The court had already held that “blazing fast” and “fastest, easiest way to get online” were non-actionable puffery.  Plaintiffs alleged that they didn’t get “always-on connections” because their connections were blocked when they tried to use services such as Skype, and they didn’t receive the promised high-speed internet “up to 3 times the speed on most standard DSL packages and up to 100x faster than dial up.”  

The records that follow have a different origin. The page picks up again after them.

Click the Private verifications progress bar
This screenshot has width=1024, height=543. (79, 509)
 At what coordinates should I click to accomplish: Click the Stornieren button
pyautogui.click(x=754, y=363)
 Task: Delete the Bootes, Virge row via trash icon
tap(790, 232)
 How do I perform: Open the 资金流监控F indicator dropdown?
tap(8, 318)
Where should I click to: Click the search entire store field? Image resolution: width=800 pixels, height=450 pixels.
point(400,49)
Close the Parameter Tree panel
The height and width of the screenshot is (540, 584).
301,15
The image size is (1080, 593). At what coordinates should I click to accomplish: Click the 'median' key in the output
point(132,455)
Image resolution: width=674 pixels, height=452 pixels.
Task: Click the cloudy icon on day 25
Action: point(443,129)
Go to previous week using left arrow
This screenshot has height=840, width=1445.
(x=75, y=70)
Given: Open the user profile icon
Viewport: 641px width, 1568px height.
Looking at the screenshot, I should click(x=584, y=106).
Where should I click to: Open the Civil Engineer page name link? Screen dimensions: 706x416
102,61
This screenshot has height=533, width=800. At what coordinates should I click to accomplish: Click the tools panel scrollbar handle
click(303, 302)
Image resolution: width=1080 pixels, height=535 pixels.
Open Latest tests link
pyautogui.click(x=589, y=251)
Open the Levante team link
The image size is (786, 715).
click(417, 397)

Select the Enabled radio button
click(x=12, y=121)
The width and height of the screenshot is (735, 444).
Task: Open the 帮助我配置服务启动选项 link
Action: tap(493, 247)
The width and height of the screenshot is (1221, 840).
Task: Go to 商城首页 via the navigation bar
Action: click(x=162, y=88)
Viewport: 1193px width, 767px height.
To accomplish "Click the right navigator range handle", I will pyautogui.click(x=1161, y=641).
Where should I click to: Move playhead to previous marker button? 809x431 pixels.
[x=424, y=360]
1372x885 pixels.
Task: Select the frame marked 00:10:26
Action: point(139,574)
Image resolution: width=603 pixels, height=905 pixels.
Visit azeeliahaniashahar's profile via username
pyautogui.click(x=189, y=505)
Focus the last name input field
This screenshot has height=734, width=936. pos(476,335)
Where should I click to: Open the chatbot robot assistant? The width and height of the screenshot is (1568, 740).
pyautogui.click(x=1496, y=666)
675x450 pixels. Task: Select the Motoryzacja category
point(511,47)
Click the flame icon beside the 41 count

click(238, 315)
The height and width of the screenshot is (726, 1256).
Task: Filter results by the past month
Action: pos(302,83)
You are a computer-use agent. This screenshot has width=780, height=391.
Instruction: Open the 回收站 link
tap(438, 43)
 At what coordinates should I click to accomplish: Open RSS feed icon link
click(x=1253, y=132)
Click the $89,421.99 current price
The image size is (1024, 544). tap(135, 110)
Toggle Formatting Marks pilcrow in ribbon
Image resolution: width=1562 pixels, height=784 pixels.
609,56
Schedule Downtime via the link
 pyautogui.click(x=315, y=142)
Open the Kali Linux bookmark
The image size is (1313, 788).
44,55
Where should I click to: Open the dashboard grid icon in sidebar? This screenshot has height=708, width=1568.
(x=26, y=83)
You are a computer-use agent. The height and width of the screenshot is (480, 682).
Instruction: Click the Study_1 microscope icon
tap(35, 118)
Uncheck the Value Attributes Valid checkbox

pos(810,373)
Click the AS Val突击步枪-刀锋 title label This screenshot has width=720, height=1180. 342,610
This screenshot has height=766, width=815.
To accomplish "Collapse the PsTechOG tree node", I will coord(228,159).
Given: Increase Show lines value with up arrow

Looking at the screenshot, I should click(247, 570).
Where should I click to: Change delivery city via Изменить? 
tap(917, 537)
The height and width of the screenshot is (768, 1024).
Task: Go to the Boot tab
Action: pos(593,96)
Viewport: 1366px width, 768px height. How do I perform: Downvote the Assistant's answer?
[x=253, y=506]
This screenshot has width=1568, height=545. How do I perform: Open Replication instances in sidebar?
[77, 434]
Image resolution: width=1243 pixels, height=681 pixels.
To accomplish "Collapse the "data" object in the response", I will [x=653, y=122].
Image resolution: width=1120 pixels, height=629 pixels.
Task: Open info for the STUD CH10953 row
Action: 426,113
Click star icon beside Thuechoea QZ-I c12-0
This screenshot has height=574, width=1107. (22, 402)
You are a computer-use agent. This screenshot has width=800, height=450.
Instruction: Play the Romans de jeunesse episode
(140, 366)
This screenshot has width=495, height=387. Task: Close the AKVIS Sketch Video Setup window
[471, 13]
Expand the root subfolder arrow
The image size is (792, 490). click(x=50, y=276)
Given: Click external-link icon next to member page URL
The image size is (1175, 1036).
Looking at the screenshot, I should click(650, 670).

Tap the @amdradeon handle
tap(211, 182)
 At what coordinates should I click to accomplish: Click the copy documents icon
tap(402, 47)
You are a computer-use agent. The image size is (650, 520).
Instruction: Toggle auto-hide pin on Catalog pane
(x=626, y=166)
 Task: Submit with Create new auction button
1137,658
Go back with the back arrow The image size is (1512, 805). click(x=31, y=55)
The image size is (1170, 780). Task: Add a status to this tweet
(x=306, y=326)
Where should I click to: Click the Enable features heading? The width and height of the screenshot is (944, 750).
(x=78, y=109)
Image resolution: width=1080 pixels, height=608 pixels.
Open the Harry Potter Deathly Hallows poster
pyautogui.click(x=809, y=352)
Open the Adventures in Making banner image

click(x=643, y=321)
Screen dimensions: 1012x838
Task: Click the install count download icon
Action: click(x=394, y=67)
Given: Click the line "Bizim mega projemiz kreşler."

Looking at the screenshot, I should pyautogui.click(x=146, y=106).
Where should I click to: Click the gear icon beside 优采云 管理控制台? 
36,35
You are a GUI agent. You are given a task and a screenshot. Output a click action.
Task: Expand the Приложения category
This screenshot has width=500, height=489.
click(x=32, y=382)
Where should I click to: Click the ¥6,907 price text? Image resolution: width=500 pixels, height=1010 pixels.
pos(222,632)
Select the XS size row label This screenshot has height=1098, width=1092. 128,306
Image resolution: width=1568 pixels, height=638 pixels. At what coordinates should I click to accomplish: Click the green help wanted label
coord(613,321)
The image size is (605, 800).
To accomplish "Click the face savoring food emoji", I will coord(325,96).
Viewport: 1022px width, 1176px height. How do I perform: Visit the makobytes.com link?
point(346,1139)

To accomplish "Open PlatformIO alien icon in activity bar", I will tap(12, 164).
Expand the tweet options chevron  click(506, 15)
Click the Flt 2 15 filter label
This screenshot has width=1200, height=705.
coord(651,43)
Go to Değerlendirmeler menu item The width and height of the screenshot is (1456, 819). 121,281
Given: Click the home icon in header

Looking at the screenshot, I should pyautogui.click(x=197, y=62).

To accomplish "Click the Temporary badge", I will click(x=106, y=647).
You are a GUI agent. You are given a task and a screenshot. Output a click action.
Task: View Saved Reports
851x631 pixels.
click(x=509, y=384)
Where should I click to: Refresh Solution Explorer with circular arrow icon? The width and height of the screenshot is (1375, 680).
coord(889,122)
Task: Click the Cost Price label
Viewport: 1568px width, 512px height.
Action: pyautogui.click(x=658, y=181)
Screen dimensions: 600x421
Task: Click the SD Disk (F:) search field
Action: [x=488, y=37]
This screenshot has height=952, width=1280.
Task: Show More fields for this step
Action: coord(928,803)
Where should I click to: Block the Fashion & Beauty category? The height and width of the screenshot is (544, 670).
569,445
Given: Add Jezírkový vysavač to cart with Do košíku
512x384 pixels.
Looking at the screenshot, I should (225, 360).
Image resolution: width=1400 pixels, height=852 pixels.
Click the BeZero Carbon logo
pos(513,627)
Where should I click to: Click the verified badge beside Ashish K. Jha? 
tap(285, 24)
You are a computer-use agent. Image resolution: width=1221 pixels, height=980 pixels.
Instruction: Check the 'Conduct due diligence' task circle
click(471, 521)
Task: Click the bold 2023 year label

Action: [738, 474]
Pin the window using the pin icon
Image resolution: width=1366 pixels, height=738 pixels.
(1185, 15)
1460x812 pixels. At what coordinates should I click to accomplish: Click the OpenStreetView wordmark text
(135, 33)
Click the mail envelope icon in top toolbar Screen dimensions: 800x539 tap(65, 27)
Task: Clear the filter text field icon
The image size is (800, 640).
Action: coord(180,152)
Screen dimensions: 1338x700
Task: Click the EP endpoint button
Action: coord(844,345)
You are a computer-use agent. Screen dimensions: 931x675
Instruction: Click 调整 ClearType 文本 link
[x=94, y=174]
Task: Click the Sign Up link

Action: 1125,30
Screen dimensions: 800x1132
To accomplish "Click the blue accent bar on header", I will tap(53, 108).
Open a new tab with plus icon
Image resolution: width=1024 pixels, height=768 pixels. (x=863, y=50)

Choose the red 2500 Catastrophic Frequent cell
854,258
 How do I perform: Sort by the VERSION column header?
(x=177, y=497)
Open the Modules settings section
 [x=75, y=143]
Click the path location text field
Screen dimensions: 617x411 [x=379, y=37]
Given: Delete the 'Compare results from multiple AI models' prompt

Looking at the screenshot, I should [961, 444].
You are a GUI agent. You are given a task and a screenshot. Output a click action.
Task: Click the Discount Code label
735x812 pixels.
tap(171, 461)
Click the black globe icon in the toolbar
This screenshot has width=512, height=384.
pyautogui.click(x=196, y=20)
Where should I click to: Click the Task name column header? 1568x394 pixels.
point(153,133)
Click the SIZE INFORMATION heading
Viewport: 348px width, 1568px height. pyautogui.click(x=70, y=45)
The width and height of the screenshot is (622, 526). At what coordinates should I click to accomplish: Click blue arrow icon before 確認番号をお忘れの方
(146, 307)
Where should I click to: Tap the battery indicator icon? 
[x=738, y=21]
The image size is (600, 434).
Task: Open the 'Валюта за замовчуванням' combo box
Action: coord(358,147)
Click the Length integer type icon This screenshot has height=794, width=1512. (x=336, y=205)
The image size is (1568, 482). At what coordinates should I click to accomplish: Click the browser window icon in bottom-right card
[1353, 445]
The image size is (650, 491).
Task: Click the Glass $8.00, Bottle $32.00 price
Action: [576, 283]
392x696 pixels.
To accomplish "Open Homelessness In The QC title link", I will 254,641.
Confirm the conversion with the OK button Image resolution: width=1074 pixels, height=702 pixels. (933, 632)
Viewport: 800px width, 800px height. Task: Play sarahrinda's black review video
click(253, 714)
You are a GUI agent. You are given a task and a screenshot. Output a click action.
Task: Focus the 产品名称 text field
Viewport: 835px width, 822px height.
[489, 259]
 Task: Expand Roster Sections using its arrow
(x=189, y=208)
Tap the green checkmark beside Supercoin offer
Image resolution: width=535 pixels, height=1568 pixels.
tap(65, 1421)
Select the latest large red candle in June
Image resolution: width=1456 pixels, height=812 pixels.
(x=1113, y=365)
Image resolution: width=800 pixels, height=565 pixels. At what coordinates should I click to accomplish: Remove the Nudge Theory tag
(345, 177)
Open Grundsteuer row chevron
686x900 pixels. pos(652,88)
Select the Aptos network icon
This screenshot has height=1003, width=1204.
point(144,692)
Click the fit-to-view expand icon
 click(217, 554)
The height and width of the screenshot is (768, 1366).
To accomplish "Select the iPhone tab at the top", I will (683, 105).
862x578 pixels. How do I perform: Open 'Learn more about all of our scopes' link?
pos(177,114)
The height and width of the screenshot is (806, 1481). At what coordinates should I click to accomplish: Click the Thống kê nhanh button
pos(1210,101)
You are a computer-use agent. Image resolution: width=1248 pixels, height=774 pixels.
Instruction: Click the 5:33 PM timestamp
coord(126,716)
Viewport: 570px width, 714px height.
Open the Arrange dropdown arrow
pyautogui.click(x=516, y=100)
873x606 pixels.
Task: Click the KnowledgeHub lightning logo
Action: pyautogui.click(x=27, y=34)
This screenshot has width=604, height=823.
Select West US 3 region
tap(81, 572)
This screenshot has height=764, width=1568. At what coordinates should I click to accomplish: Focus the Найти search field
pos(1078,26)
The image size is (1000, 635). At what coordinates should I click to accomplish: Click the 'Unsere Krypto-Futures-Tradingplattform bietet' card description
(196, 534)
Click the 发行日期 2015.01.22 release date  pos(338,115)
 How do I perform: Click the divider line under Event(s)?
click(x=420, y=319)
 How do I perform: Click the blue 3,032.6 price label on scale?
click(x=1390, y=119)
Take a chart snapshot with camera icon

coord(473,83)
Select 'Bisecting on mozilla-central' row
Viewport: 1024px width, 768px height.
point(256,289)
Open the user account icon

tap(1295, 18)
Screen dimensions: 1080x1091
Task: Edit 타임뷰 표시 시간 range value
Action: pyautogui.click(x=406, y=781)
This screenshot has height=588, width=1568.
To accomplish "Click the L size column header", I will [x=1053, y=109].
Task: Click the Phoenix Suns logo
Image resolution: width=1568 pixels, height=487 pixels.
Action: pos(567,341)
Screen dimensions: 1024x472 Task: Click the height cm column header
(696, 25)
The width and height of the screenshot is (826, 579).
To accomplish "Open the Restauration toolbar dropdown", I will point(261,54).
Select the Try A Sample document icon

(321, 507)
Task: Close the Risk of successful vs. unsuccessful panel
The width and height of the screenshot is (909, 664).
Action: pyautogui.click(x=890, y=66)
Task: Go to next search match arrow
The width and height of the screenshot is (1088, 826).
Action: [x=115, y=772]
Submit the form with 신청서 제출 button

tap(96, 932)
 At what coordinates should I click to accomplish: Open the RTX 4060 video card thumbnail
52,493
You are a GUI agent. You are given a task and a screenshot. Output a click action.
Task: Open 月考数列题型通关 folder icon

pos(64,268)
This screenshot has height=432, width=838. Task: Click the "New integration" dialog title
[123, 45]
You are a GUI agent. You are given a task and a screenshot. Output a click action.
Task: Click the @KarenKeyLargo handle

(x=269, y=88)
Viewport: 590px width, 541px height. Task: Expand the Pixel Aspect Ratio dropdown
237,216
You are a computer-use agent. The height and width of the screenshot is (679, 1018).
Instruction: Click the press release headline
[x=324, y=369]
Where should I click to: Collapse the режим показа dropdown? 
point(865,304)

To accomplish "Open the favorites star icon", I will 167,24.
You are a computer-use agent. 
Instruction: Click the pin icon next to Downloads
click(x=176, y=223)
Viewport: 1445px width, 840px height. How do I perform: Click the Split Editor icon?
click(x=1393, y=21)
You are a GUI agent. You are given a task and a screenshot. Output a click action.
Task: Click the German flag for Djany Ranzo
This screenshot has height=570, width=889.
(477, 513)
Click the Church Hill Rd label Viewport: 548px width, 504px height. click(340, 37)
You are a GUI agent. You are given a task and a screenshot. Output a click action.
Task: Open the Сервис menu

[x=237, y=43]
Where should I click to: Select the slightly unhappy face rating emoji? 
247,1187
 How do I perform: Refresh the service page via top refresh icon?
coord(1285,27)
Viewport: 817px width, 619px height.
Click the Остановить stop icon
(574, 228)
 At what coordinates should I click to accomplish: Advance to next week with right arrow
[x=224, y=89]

The court, however, found these allegations insufficient to establish deceptiveness.  Plaintiffs didn’t allege that their internet connections as a whole were blocked, as opposed to just Skype.  Likewise, the allegations about Skype, BitTorrent, FTP and HTTP were insufficient because they didn’t show that the overall internet connections failed to provide the promised speeds, only that “a limited subset of applications were slower than promised.”  Comment: what?  Take out http and you have taken out my internet access!  I can’t imagine that there aren't many reasonable consumers who'd agree.  Is the theory really that POP, IMAP, and SMTP might have been working as fast as Time Warner promised, and so the claims weren’t misleading?  I don’t think a reasonable consumer needs to try out every possible protocol before deciding “this thing isn’t doing what I was promised!”  The court distinguished other cases allowing similar claims to proceed because the plaintiffs generally alleged that they didn’t get the “internet” speed promised.  I highly, highly doubt that those cases’ plaintiffs tried a large number of protocols; the instant plaintiffs may just have been too specific, or maybe the court just didn’t believe the http allegations, though that seems … odd.  The court also may not have made the finest distinctions between applications and protocols.  Some combination of disbelief and limited understanding may explain why the court said that plaintiffs only alleged that their “connection speeds were subpar with respect to a narrow subset of applications.”  Maybe Skype is narrow, but BitTorrent’s pretty popular, not to mention http. 
Further, the court found that “up to” was a qualification that would lead a reasonable consumer to expect speeds less than the advertised speeds.  Note the potential relevance of the just-released FTC report on what consumers understand “up to” to mean.  Also, if the throttling allegations are correct, then even “up to” isn’t right, because plaintiffs couldn’t get “up to” the advertised speeds.
Anyway, without misleadingness, all the claims failed.  Plaintiffs argued that how a reasonable consumer would interpret Time Warner’s representations was a factual issue, but the court found that the allegations relating to “a narrow subset of applications” were insufficient to plead plausibly that a reasonable consumer would consider Time Warner’s “always on” and “up to” claims false or misleading.